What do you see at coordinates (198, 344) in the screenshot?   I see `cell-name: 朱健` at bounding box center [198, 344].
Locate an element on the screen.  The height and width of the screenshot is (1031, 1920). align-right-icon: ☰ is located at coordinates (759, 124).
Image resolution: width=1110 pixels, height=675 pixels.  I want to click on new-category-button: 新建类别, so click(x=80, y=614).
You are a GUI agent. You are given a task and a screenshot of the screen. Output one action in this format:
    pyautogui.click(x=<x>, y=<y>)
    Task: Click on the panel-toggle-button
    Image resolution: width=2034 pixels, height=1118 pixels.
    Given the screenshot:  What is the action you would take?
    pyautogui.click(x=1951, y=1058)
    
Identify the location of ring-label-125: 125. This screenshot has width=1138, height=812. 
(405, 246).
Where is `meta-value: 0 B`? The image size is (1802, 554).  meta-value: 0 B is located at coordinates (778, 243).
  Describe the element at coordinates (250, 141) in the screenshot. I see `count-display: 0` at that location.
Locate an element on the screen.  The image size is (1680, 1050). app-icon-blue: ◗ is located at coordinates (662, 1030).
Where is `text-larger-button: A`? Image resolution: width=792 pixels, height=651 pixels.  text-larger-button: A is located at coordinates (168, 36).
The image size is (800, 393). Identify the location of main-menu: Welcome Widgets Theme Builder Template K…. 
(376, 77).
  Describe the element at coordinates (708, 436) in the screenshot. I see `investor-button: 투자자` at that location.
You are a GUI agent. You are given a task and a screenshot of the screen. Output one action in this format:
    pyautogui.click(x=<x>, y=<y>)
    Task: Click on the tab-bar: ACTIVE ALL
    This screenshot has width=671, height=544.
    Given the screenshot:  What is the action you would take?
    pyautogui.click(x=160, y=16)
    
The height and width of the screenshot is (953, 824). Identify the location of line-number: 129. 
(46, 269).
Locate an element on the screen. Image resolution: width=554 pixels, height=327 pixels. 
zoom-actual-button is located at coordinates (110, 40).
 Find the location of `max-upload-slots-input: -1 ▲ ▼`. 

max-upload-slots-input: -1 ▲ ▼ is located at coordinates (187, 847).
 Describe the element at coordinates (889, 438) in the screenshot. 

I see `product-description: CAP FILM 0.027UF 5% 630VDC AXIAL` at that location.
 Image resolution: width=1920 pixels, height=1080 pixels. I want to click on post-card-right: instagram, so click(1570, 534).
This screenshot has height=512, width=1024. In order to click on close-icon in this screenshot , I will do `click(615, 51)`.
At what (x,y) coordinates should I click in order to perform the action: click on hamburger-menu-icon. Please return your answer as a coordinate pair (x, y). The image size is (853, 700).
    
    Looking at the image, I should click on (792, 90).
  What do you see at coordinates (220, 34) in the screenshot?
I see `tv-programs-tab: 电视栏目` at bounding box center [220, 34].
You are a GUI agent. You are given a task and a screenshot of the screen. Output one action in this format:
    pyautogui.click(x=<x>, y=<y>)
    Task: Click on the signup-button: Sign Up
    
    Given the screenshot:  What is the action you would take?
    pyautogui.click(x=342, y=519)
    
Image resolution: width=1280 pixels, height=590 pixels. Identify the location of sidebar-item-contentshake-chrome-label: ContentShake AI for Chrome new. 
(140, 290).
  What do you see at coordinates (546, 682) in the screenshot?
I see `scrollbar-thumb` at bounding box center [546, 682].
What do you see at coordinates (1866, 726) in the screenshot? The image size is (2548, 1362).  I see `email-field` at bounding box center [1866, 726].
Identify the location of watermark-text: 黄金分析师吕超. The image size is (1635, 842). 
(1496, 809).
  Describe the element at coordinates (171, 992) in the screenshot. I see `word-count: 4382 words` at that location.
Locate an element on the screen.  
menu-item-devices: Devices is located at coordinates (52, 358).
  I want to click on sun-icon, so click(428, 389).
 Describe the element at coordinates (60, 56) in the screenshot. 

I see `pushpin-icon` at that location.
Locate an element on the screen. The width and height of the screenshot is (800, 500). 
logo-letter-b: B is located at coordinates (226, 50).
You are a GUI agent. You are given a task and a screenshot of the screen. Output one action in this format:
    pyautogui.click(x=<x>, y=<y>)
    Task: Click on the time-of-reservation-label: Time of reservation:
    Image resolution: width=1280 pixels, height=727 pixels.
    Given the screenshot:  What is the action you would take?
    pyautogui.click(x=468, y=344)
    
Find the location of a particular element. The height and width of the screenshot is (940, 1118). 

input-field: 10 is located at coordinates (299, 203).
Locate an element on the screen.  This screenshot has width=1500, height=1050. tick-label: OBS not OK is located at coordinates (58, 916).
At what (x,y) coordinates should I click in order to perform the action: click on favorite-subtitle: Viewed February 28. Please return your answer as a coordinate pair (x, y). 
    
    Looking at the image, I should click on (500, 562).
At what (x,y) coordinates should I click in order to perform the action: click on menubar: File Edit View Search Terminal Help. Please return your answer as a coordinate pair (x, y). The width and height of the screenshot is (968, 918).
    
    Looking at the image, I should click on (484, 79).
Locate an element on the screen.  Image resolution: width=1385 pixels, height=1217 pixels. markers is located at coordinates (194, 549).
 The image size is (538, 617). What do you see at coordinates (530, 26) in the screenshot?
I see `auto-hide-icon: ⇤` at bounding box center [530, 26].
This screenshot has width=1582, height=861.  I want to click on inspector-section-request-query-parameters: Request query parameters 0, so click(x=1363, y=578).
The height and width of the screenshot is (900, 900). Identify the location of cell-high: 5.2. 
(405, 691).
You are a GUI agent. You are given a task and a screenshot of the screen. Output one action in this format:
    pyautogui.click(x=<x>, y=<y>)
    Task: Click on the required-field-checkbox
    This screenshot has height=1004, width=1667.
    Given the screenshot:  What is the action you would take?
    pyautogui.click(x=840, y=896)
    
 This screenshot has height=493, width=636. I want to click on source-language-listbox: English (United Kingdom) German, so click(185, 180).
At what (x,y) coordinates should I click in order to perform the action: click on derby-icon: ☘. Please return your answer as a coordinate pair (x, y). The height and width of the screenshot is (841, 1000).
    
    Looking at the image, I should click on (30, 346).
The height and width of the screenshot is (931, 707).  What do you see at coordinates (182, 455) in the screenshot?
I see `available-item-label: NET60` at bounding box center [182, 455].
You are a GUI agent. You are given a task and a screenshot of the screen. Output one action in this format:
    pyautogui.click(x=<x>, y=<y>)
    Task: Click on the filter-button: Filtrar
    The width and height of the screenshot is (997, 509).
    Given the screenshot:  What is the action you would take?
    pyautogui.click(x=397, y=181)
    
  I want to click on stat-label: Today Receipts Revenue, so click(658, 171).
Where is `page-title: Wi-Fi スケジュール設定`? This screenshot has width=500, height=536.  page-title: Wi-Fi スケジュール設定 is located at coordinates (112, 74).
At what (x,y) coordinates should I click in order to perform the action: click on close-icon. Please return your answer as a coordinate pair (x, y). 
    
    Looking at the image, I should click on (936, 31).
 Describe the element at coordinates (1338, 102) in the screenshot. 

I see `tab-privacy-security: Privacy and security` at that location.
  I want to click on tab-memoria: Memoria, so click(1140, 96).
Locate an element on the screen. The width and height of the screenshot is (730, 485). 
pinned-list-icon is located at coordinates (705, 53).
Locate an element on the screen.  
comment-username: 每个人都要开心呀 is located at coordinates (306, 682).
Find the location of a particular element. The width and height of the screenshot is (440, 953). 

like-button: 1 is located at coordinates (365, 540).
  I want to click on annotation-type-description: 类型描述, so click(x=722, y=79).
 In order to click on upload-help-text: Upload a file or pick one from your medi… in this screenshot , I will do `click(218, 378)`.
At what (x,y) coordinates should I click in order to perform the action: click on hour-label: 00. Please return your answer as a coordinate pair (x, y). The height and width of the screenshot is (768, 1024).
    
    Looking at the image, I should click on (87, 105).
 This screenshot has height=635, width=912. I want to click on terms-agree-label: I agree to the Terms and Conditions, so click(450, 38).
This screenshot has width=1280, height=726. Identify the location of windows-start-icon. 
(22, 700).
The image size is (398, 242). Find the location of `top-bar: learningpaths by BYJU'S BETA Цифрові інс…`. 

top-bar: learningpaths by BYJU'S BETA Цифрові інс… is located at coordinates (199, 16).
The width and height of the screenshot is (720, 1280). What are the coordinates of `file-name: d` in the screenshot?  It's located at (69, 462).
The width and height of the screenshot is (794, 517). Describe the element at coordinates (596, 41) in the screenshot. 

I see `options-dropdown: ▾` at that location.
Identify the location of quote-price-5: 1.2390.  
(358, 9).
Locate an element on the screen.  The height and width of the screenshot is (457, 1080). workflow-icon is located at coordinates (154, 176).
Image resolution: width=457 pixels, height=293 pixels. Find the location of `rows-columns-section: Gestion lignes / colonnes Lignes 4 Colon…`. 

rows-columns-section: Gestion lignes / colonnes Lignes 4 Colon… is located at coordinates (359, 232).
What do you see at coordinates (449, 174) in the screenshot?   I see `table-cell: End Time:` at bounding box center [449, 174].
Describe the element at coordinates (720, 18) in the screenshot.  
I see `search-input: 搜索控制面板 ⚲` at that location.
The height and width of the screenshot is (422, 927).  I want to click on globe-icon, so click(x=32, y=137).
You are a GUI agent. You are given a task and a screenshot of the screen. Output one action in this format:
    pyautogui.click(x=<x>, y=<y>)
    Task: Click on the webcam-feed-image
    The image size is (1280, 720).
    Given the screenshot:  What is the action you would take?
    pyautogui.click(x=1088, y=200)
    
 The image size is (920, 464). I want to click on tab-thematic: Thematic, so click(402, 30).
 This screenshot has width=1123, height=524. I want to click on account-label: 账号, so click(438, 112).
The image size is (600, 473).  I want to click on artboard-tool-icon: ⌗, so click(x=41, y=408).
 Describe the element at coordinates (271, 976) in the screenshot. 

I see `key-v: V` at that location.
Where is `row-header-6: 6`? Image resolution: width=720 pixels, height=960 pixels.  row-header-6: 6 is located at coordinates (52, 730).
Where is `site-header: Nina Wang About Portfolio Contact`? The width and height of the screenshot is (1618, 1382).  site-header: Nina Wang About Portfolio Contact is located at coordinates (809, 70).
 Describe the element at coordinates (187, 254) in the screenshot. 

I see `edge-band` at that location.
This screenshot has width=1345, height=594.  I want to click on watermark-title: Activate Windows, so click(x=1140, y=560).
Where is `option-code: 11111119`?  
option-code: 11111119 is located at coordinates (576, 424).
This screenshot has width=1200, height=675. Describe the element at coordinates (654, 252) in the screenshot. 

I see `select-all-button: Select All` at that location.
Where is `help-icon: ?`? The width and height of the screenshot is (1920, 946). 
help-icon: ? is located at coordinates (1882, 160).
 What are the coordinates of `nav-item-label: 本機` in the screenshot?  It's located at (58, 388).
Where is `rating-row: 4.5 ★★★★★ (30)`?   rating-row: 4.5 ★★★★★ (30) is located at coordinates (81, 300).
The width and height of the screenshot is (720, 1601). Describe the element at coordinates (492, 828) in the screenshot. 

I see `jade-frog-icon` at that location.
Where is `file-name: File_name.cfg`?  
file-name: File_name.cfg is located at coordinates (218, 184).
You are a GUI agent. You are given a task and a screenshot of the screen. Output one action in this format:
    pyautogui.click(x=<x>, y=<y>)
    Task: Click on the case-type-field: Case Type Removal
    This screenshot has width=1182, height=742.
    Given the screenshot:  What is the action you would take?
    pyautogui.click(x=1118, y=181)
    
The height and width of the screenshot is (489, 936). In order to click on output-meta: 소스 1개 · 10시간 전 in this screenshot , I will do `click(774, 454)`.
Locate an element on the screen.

::::::::

Reproduce the items verbatim, beginning with the very first line and ending with the line that contains "(405, 246).", including both of those lines.

> **Response area**:
What do you see at coordinates (198, 344) in the screenshot?   I see `cell-name: 朱健` at bounding box center [198, 344].
Locate an element on the screen.  The height and width of the screenshot is (1031, 1920). align-right-icon: ☰ is located at coordinates (759, 124).
Image resolution: width=1110 pixels, height=675 pixels.  I want to click on new-category-button: 新建类别, so click(x=80, y=614).
You are a GUI agent. You are given a task and a screenshot of the screen. Output one action in this format:
    pyautogui.click(x=<x>, y=<y>)
    Task: Click on the panel-toggle-button
    Image resolution: width=2034 pixels, height=1118 pixels.
    Given the screenshot:  What is the action you would take?
    pyautogui.click(x=1951, y=1058)
    
Identify the location of ring-label-125: 125. This screenshot has width=1138, height=812. 
(405, 246).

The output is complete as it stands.